» **Passage provided**:
# Newbie really needs support



## Emmylou80 (Aug 14, 2014)

Hi ladies

So this is my first post after weeks of plucking up the courage to join! 

Where do I start..? DH and I have been ttc for 2 and a half years. He has a spinal injury so we always knew there was a chance we would need help to have a baby. It turns out he has a very low sperm count and zero motility, so we need to have icsi. I started d/r for our first cycle on Tuesday so we are finally on our way!  

On Christmas Eve last year, my younger sister told us that she was pregnant (first attempt). She is my best friend and I so wanted to be happy for her, but I am ashamed to say that I just felt so desperately heartbroken that it hadn't happened for us that I cried all night. 

In January our GP referred us to our local hospital, so while we were going through all the tests and waiting for our ivf referral, my sister was getting ready for her baby. I live 200 miles away from my family so it has been too easy to stay away. I have hardly seen them this year cos I just couldn't bear to be around her. I have missed out on the best time of my sister's life because it killed me to watch her getting bigger.

The baby was born last week and we are going to see them this weekend. I really want to be excited and happy for her but I am dreading it. I know it will tear me apart. What makes it worse is that the last time I saw them, just before the baby was born, I fell out with my sister's husband after he said to me "if you can't have a baby of your own why can't you just be happy to be an auntie?"

» **Material provided**:
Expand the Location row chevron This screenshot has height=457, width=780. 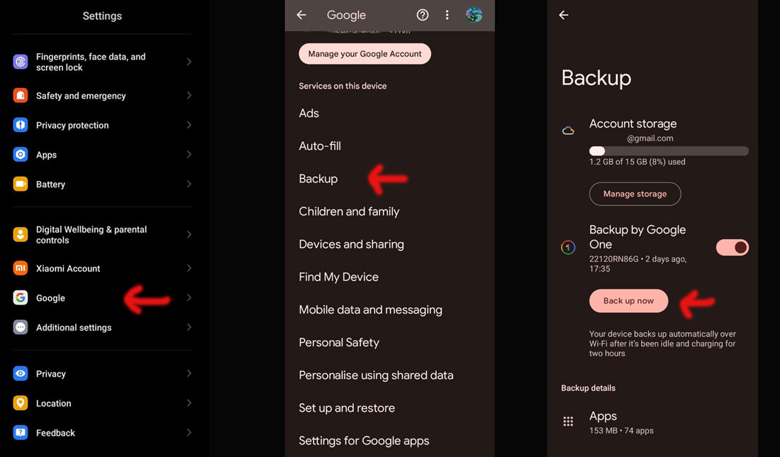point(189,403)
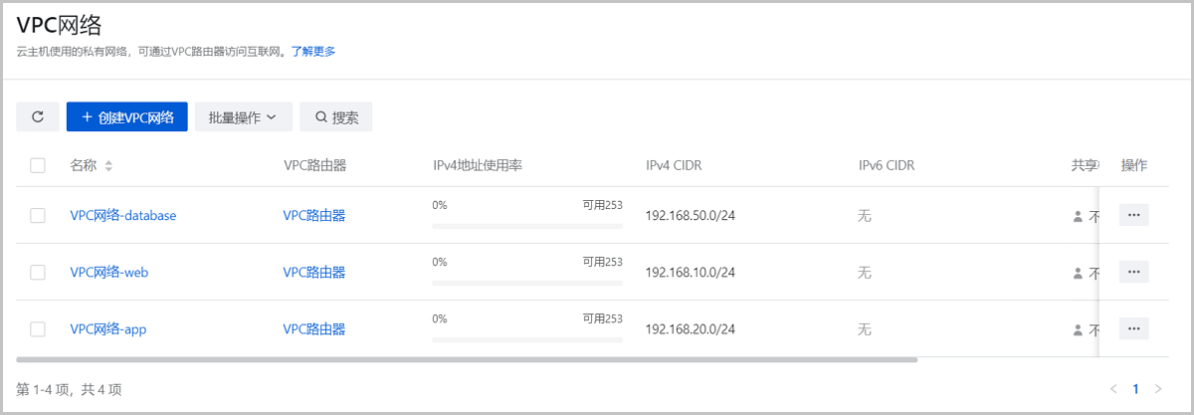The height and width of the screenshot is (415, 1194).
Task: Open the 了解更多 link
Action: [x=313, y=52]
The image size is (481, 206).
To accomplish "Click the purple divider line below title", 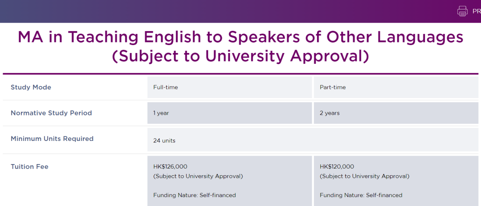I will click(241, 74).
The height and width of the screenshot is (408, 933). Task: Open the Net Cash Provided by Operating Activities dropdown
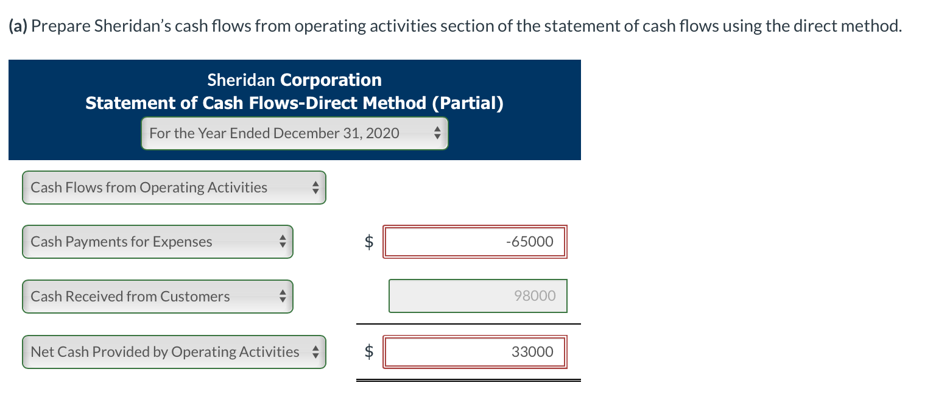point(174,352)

» **Tasks to perform**:
A) Put this sentence from the forum post into Spanish: "The baby was born last week and we are going to see them this weekend."
B) Reproduce everything in the forum post from "On Christmas Eve" down to "her getting bigger.".

» **Results by task**:
A) El bebé nació la semana pasada y vamos a ir a verlos este fin de semana.

B)
On Christmas Eve last year, my younger sister told us that she was pregnant (first attempt). She is my best friend and I so wanted to be happy for her, but I am ashamed to say that I just felt so desperately heartbroken that it hadn't happened for us that I cried all night. 

In January our GP referred us to our local hospital, so while we were going through all the tests and waiting for our ivf referral, my sister was getting ready for her baby. I live 200 miles away from my family so it has been too easy to stay away. I have hardly seen them this year cos I just couldn't bear to be around her. I have missed out on the best time of my sister's life because it killed me to watch her getting bigger.